Les Zaitz, a former investigative reporter for The Oregonian and publisher of the Malheur Enterprise in Vale, Oregon (population 1,838), covered the standoff at the Malheur National Wildlife Refuge near Burns (population 2,738), a story which garnered national attention.126 127 128

Zaitz said that due to the weekly publishing schedules of many small-market newspapers “social media is a vital information lifeline for these communities, or can be,” adding: “I was frankly astonished in Burns as I did my reporting how my personal audience in Harney County and Burns grew by the hour because people were so starved for information, and they were served only by a weekly newspaper that could only come out once a week.”

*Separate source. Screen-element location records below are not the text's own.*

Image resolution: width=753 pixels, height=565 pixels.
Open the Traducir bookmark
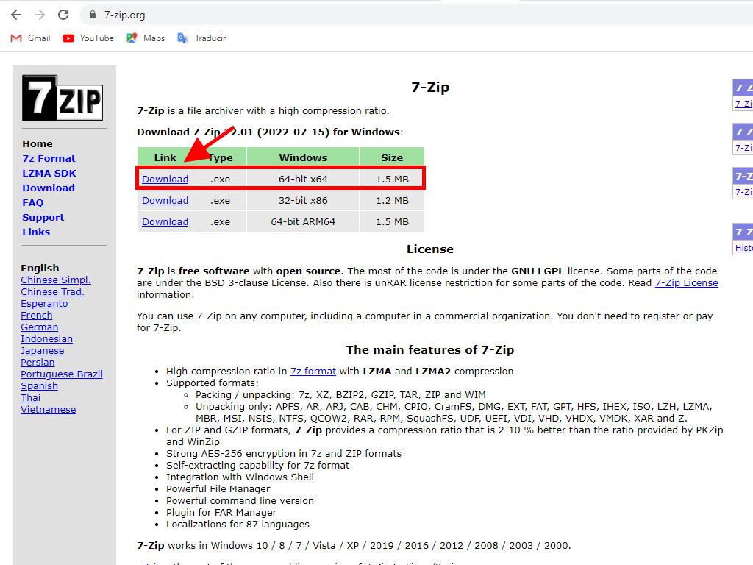201,38
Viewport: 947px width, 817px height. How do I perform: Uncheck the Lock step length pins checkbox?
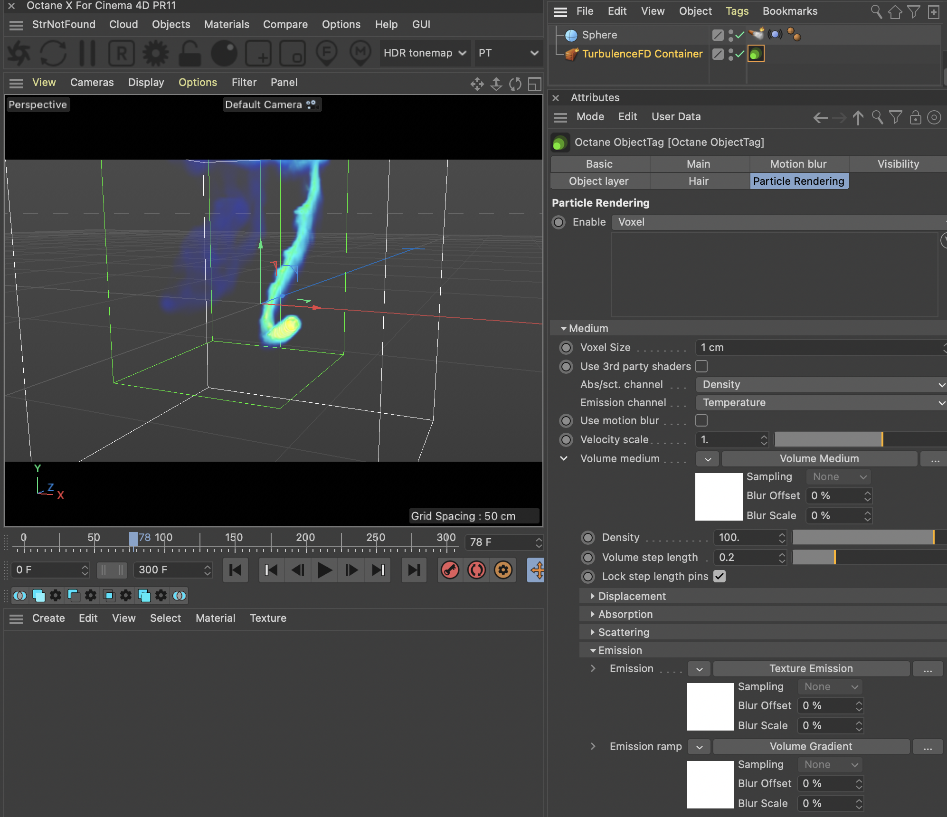tap(720, 576)
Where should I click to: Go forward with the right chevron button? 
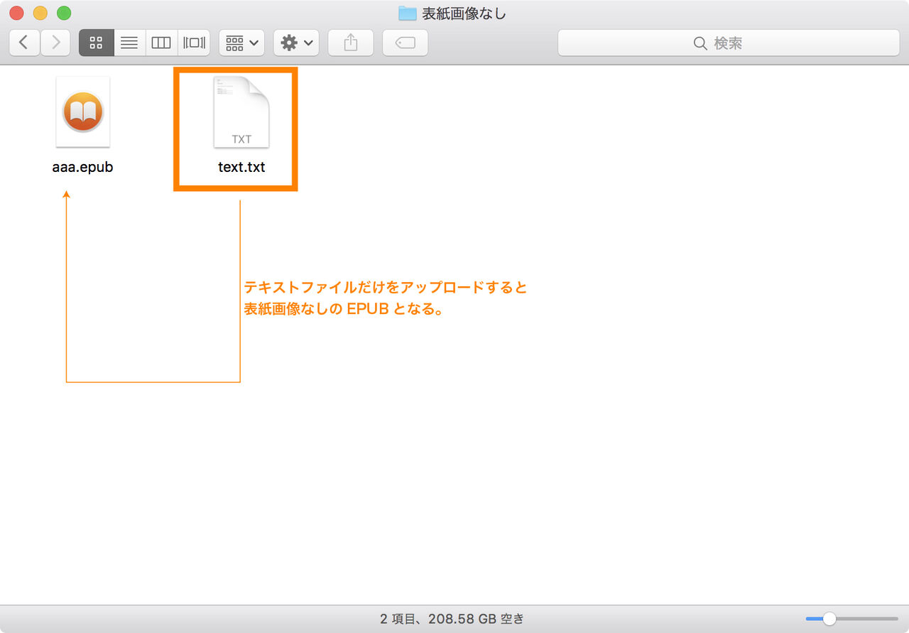(x=55, y=43)
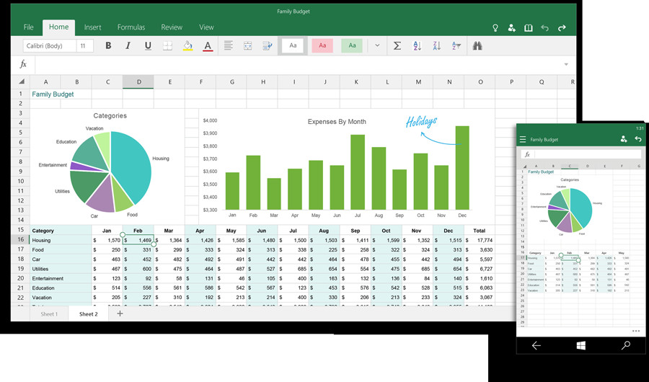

Weekly, small-market newspapers, like their daily and metro counterparts, understand that audience expectations around the availability of content is shifting. Although change may be coming more slowly, the external pressures which are reshaping the speed with which news and information is disseminated and consumed is coming their way.

The new model journalist

The journalism profession is changing rapidly.129 As a result, the majority of newsrooms are unrecognizable from how they looked at the start of the new millennium.

Many journalists are now expected to demonstrate an ever-increasing range of skills, including: being able to write, shoot video, take photographs, input their copy into a content management system, identify pull-quotes, and produce social media content for a variety of platforms.

Newsrooms at small-market newspapers are not immune from these changes. In our 2016–17 survey of journalists at small-market newspapers, seventy percent of respondents told us they spent more time on digital-related output than they did two years ago, and nearly half (forty-six percent) said the number of stories they produce has increased in the past two years.130

As newspapers have laid off personnel, remaining staff have—in many cases—needed to grow and develop their skillsets. In our interviews, editors described videographers who were being asked to learn photography (and vice versa), while many traditional beat reporters are required to write for the website, newsletters, live blogs, social channels, and the original print publication. Each of these channels requires the flexing of different writing muscles. Meanwhile, even the smallest outlets are embracing opportunities to shoot video and photographs for social, as well as broadcast on Facebook Live.

Because of this, new and emerging skillsets are being increasingly valued by newsrooms, with newsrooms restructuring to create audience teams131 and engagement specialists.132

Lauren Gustus, the former executive editor at the Coloradoan in Fort Collins, Colorado, explained how her small newsroom (thirty to forty people) had been reconfigured to include a dedicated ten-person engagement team. Part of their charge, she explained, was “talking with readers across any of the platforms that we operate on and that our readers operate on.”

Others are following suit, although based on our conversations, the core skill requirements at small-market newspapers continue to be quite traditional and mainstream.

It will be interesting to see if these differences remain, or if emerging skill areas will simply be absorbed into the tasks expected of journalists in the digital age. With many journalism schools beginning to teach or place greater emphasis on these emerging skills, the next generation may automatically bring these sensibilities to the newsroom as part of the perpetual evolution and transformation of journalistic practice that is happening across the industry.

Final thoughts on changing journalistic practice

As we have seen, journalism is an evolving profession. The pace and extent of this change varies from outlet to outlet, and many journalists may find this evolution rather daunting.

Nonetheless, as Margaret Sullivan famously said, “These days, being a journalist shares at least one quality with being a shark. If you’re not moving forward, it’s over.”133

Small-market newsrooms across the country are moving forward by embracing social media and video, engaging with analytics and metrics tools, and reevaluating their publishing practices. These trends, and arguably the pace of change, show no signs of slowing.